[Please extend a warm welcome to my good friend Liza. -Sahar]
Children continue to be tortured in Massachusetts. For those of you who haven’t had the pleasure of Brandeis Students Against the Judge Rotenberg Center visiting your dorm room, the JRC is a school in Canton for people with mental disabilities. Students here are hooked to electronic devices at all times and given painful two-second skin shocks as a way of behaviorist conditioning, for infractions as small as speaking out of turn or falling asleep in class. Aversive treatment is not only inhumane, it is ineffective: students revert to former behavior once negative stimuli are removed. A statewide campaign of psychologists and disability rights activists has worked to stop this cruelty for decades.
Here’s a brief update on the efforts in the State House and at Brandeis to shut it down.
Senator Brian Joyce, a disability rights advocate who co-authored anti-JRC legislation currently in study (a.k.a. not going anywhere), put an amendment in the state budget that would regulate, but not ban, aversive shock treatment.

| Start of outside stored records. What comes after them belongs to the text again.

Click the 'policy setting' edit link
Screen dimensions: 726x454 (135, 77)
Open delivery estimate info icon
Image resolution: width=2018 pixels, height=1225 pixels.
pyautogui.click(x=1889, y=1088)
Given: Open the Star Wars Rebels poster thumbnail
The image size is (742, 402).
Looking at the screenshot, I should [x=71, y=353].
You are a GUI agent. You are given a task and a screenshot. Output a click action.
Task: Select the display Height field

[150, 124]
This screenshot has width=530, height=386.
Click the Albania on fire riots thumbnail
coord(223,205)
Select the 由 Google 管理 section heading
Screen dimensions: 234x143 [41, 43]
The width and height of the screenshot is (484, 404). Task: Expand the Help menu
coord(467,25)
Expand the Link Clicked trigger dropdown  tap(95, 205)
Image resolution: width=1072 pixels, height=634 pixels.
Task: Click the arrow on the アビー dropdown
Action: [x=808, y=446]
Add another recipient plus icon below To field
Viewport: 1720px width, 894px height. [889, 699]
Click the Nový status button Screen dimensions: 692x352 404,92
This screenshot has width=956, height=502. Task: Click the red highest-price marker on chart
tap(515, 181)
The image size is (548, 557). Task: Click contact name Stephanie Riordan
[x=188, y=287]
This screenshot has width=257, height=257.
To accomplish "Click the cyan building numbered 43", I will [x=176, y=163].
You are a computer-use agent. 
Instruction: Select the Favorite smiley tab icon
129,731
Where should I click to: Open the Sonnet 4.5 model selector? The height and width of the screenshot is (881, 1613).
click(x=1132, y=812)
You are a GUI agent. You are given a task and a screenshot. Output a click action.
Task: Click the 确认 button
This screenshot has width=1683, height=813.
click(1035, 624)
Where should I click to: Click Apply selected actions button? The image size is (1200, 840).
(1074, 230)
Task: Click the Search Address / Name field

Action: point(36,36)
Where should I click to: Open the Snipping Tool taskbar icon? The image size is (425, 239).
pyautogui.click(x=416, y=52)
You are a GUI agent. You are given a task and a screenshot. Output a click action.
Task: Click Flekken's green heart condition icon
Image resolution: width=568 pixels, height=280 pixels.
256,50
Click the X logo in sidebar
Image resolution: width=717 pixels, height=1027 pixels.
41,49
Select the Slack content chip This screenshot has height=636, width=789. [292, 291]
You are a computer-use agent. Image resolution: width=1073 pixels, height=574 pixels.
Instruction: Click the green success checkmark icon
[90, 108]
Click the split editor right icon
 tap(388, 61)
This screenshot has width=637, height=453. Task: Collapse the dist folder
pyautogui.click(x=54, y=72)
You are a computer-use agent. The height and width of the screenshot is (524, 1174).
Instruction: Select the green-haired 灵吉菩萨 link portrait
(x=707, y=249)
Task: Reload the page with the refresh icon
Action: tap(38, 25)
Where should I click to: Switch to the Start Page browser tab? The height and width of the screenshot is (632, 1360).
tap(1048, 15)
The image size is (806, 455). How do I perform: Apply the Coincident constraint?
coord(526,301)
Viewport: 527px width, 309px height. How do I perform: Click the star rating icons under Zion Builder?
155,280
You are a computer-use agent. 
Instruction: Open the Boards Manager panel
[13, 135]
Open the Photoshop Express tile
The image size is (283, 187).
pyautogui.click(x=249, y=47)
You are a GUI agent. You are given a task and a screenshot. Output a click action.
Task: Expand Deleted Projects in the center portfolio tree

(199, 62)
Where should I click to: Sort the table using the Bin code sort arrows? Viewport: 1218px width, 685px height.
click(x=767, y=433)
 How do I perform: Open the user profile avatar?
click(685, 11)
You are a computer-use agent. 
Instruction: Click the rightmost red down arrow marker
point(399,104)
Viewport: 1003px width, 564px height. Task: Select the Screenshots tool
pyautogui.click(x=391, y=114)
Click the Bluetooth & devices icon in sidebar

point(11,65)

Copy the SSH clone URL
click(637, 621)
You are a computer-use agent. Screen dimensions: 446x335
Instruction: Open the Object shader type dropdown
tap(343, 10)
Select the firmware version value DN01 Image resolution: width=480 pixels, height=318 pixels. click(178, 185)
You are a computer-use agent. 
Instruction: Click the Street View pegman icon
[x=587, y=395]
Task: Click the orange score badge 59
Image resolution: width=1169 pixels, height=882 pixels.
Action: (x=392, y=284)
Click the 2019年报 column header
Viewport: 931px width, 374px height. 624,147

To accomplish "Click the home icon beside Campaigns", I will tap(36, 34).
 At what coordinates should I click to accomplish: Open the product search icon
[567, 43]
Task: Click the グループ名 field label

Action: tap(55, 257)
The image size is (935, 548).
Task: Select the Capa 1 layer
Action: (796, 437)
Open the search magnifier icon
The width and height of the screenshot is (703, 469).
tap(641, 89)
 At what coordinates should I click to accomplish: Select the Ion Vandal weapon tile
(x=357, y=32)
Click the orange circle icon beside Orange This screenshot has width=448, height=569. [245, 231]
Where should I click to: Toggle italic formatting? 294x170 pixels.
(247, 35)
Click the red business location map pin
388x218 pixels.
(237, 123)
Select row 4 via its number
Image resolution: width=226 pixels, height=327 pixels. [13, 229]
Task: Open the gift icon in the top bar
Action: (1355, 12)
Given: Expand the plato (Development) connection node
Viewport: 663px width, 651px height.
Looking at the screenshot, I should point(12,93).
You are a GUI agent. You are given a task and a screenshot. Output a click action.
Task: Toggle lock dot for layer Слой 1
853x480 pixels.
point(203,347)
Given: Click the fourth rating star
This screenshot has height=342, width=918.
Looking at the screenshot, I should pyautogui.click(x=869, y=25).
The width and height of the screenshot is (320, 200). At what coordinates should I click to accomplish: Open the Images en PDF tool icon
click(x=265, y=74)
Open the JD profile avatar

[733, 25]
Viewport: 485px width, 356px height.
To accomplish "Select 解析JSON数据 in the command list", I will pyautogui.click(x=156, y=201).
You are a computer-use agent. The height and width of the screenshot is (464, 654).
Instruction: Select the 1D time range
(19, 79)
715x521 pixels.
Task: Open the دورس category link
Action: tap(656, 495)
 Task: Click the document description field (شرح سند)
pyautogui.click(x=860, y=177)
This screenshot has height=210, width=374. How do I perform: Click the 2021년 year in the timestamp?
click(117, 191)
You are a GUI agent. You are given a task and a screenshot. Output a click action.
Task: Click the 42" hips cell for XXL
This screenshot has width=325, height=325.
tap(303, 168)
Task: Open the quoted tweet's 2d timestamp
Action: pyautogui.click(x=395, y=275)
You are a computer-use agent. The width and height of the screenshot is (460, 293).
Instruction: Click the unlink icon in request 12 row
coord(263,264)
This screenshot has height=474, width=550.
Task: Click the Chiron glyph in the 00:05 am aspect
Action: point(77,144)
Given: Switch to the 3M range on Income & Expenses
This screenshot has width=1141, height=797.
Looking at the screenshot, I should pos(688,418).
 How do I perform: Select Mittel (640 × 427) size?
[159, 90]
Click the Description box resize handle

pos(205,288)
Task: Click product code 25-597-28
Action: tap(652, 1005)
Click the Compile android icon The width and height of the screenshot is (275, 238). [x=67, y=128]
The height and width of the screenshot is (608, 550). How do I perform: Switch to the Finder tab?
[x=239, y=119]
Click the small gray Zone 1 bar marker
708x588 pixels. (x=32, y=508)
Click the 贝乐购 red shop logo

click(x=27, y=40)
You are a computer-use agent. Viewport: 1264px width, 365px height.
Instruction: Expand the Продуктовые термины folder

Amendment EHS 874 is essentially the same as the “compromise” bill, S 1123, with one key difference: it permits the use of shocks for minor behaviors, only if all other forms of treatment are proven to not work. Therefore this legislation is far from perfect, but would still add a crucial level of psychologist oversight. You can read it here: http://www.mass.gov/legis/09budget/senate/amendments/ehs2.htm
The conference committee is running behind schedule, and will decide by the end of July whether or not this amendment will go to the House floor. It already passed in the Senate, a significant half-way victory. Please take a second to call Representative DeLeo, chair of the Ways and Means Committee, asking him to take action against cruelty to the disabled. Here is an optional script:
Representative Robert DeLeo: 617-722-2990
“Hello, my name is_________ and I’m from Brandeis University. I am calling to urge Representative DeLeo to support Budget Amendment EHS 874, restricting the use of cruel aversive treatment. The electric shocks used at the Judge Rotenberg Center are inhumane and unsafe, as demonstrated by the recent prank incident in which a student was wrongly shocked 77 times in three hours. This amendment offers a reasonable compromise, allowing aversive treatment in extreme cases but preventing future disasters. Please support disability rights in Massachusetts. Thank you.”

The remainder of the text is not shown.